Críticas AdoroCinema
4,5
Ótimo
O Outro Lado do Vento

Túnel do tempo

por Francisco Russo

Em pleno 2018, 33 anos após sua morte, eis que surge um Orson Welles inédito. É impossível analisar O Outro Lado do Vento sem mencionar sua complicada produção, que fez com que o diretor rodasse mais de 100 horas ao longo de seis anos para, após uma disputa judicial sobre os direitos de produção, abandonar o projeto. O falecimento de Welles em 1985 parecia ter sepultado de vez o longa-metragem, recuperado décadas depois por uma campanha de financiamento coletivo que resultou no embarque imediato da Netflix. Com a aprovação da viúva (e atriz) Oja Kodar e supervisão dos produtores Frank MarshallPeter Bogdanovich (também ator), O Outro Lado do Vento enfim ganhava vida.

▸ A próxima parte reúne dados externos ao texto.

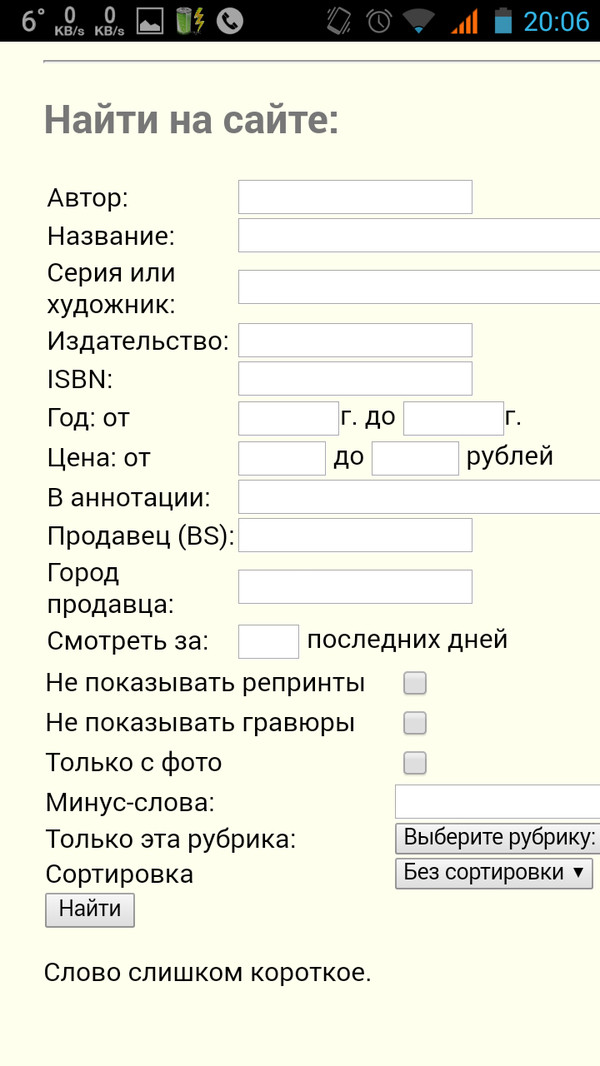
Task: Select the "Издательство" input box
Action: 355,340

Diante de tal histórico, é inevitável dizer que O Outro Lado do Vento é absolutamente anacrônico em relação ao cinema contemporâneo - e, também, por isso, fascinante. A partir da narrativa com ecos da vida pessoal de Welles, ao trazer um diretor de cinema veterano que enfrenta dificuldades para rodar seu último longa, o filme entrega uma textura rara de se ver na atualidade, em um ambiente extremamente cínico picotado por uma edição rigorosa e precisa. Basta reparar na intencional confusão inicial, onde dezenas de personagens secundários e terciários expressam opinião sobre o protagonista e o cinema em si. Mais que o dito, Welles está interessado em ali estabelecer a fauna que gira em torno de Hollywood, em sua variada gama de interesses, bajulações e sordidez.

Welles, é claro, também envia seus recados à indústria. O diretor em questão, J.J. Hannaford (o saudoso John Huston, em boa atuação), é apontado como o "Murnau do cinema americano", na ativa desde o cinema mudo, alguém cujo método sensorial de trabalho não se adequa ao status quo programado e didático que os executivos tanto gostam, para que possam domar seus talentos e controlar os gastos - definição precisa do impacto provocado pelos diretores da Nova Hollywood, nos anos 1970. A incompreensão do executivo ao assistir o trecho já filmado de "O Outro Lado do Vento", com um assessor do diretor atônito nas justificativas acerca dos atrasos nas filmagens, é reflexo do que o genial e genioso Welles já viveu tantas vezes ao longo de sua carreira. Paralelamente, o filme entrega uma reverência ao talento de seu protagonista sem esconder os problemas intrínsecos de sua desorganização, que já o levaram à falência e, mais uma vez, interferem em um longa-metragem. Welles, novamente, assume sua persona cinematográfica.

Diante de tamanha metalinguagem, chega a ser irônico que este filme sobre um longa-metragem inacabado tenha também permanecido incompleto por tanto tempo. Entretanto, assisti-lo com tamanha distância ressalta, ainda mais, o domínio de linguagem cinematográfica por seu diretor. Ao mesclar imagens em preto e branco e coloridas, rodadas em diferentes formatos e tamanho de tela, Welles compõe uma ambientação hipnótica que promove a imersão do espectador disposto a pensar, cuja proposta lembra o feito por Antonioni no clássico A Noite (1961). O cinismo onipresente aliado ao recorte constante de imagens ajudam a compreender tal universo, onde o talento é exaltado sem deixar de lado os problemas de ego intrínsecos, de forma a expôr as entranhas do cinema.

Entretanto, por mais que o entorno de Hannaford seja sempre interessante, o auge de O Outro Lado do Vento é quando o filme dentro do filme é exibido. Escancarando um imponente fullscreen a cores, Welles entrega imagens belíssimas que pulsam fortemente no tom da sensualidade e do magnetismo de seus atores. Sem qualquer diálogo, o exibido faz jus à citação a Murnau ao entregar um cinema fortemente inspirado no expressionismo, que ainda por cima promove uma inversão de gênero ao entregar à mulher não apenas a atitude, mas também a liberdade sexual. Brilhante.

Anacrônico a tudo que é feito nos dias atuais, O Outro Lado do Vento é resquício de um tipo de cinema autoral onde não basta mostrar ou dizer, é preciso também sentir. Mesmo diante de tantos problemas, Welles ainda oferece um punhado de propostas muito interessantes dentro de uma narrativa autobiográfica que, por vezes, soa intencionalmente confusa devido ao excesso de personagens. Como exemplo, basta reparar na forma como ele retrata o parabéns pra você a Hannaford, com a câmera posicionada de forma a multiplicar as velas presentes no bolo de aniversário, ou mesmo no posicionamento milimetricamente calculado nas cenas do filme dentro do filme, de forma a controlar a nudez de forma a manipulá-la junto ao espectador. Mais uma vez, brilhante.